Answer these questions using the passage on psilocybin.
(a) What does the passage say greatly surpasses microdosing in efficacy and safety?
(b) In which decade did research into psychedelics for mental health problems taper off?
(c) What has been one challenging issue for expanding psychedelic medicine over the years?
### Passage ###
In summary, the available evidence currently demonstrates that psilocybin macrodoses within a clinical framework of psychedelic assisted therapy greatly surpasses the popular trend of microdosing in both critical dimensions of efficacy and safety. It remains to be seen whether or not the risks proposed are real or simply theoretical, but the pharmacological similarities to other drugs that have been removed from the market is a strong signal that warrants legitimate robust investigation. One of the challenging issues for expanding psychedelic medicine over the years has been a lack of public funding for scientific research, and though this is starting to change within the current 'psychedelic renaissance', a number of legal and bureaucratic hurdles continue to exist that makes studying these compounds challenging if not impossible for many. Research into using psychedelics for the treatment of mental health problems tapered off in the 1970s and remained effectively shut down for several decades. Losing 50 years of important time learning about these molecules may have caused an unimaginable level of harm to both humanity and the planet. Being disregarded for decades because of political, not scientific, fears has resulted in a distinct dearth of evidence surrounding these stigmatized substances and it is only with continued research that the deeper mysteries of these highly misunderstood but intriguing molecules may finally come to light.
### Data under study ###
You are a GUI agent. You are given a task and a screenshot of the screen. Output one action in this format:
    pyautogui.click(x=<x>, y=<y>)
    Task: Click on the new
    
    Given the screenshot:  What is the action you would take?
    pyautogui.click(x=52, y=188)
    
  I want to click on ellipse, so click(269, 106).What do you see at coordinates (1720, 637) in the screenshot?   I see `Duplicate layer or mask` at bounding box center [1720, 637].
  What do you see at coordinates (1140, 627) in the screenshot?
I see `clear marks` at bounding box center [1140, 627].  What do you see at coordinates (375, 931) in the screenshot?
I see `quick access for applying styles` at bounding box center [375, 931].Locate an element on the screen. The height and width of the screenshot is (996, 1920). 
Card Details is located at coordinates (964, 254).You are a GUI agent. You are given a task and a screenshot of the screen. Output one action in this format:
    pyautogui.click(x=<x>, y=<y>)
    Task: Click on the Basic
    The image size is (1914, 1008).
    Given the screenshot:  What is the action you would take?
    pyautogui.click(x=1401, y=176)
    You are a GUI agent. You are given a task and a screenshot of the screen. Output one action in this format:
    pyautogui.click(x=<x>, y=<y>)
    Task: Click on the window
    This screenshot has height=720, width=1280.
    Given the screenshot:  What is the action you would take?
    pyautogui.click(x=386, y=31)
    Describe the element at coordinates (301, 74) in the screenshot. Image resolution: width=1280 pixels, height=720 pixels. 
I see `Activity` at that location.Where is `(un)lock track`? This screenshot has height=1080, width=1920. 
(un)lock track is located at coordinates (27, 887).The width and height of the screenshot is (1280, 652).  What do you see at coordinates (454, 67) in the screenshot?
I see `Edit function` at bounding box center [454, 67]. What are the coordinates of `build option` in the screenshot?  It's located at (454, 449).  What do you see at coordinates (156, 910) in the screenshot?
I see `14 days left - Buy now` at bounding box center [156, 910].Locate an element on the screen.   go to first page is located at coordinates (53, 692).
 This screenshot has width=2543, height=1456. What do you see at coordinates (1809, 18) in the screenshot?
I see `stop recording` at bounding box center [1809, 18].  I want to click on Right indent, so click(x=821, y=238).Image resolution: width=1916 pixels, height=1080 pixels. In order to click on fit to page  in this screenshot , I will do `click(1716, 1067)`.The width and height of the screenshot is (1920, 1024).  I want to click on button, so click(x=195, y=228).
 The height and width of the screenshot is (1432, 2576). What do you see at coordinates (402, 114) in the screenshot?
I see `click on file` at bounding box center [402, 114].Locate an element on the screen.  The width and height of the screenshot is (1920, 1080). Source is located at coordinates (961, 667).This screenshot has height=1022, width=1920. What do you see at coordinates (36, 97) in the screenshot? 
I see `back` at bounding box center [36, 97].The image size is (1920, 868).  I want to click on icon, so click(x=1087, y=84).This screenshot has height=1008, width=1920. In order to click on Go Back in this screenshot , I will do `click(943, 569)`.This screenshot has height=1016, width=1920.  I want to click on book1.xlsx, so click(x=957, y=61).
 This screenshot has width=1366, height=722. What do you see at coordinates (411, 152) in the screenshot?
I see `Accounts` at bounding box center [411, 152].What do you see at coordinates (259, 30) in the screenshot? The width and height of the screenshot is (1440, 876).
###
### Solution to this task
(a) Psilocybin macrodoses within a clinical framework of psychedelic assisted therapy.
(b) The 1970s.
(c) A lack of public funding for scientific research.